Using the reads that had valid linkers found in them, determine the location in the read of each linker. Note: This step typically takes the longest! Parallelization will help with this!
With the locations of the linkers from step 2, extract the barcodes from each read.
Correct barcodes to those that are within edit distance of 3 of the list of possible Split-seq barcodes. This step uses code and assets (barcodes and barcodes within edit distance 3) from the original Parse Biosciences Split-seq demultiplexing code, which is designed for short reads.
After recording the barcode and UMI for each read, trim the construct off from the sequence as this part will mess up mapping.
Filter out reads with duplicate UMIs per barcode, keeping the longest read.

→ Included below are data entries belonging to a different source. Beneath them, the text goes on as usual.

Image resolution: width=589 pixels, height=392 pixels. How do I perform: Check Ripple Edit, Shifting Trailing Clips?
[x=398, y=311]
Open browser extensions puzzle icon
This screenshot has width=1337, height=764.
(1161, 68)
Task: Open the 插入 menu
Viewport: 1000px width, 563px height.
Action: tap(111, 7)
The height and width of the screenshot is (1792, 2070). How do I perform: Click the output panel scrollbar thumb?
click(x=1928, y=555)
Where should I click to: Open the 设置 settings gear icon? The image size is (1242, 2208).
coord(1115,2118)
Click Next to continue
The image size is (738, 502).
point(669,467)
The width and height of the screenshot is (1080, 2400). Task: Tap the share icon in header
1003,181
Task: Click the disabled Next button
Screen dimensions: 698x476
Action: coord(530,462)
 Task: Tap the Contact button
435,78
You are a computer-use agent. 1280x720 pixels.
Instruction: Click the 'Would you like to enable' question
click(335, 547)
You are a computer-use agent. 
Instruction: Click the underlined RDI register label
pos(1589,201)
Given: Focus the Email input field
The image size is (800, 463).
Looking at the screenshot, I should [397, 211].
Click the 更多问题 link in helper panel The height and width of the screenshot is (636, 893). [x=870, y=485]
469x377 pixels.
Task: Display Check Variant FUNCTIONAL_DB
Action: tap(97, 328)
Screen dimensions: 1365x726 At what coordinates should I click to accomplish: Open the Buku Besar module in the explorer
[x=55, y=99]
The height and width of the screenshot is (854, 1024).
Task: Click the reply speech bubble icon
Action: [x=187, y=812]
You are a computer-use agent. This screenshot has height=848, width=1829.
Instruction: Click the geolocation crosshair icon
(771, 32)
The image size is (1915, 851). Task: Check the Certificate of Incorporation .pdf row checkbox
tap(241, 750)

Take the barcode/UMI for each read and append it to the read name of each read. Output the trimmed reads labeled by their barcodes to a fastq file.
After running the demultiplexer, reads should be mapped and converted to a SAM file. In this file format, the barcode, which is in the read header in fastq format, can be moved to a cell barcode (CB:Z:NNNNN...) tag as part of the SAM file. This is useful to be able to run TALON on the single-cell data down the line. To do this, run add_bam_tag.py.
Note: It is recommended to use the --merge_primers option. If you don't use this option, oligodT primed and random hexamer primed reads from the same cells won't be merged
Usage: python LR-splitpipe/add_bam_tag.py
Options:
-s SAM file with Split-seq barcode+UMI information in
the read name
-k Kit used for barcoding {WT, WT_mini, WT_mega}
--merge_primers Merge reads that come from the same cell from different
priming strategies
--suffix Suffix to add to cell barcodes. Useful if merging
separate LR-Split-seq experiments that might have
overlapping barcodes otherwise
-o Output file path/prefix
Please cite our publication and / or the Zenodo DOI for the release you used!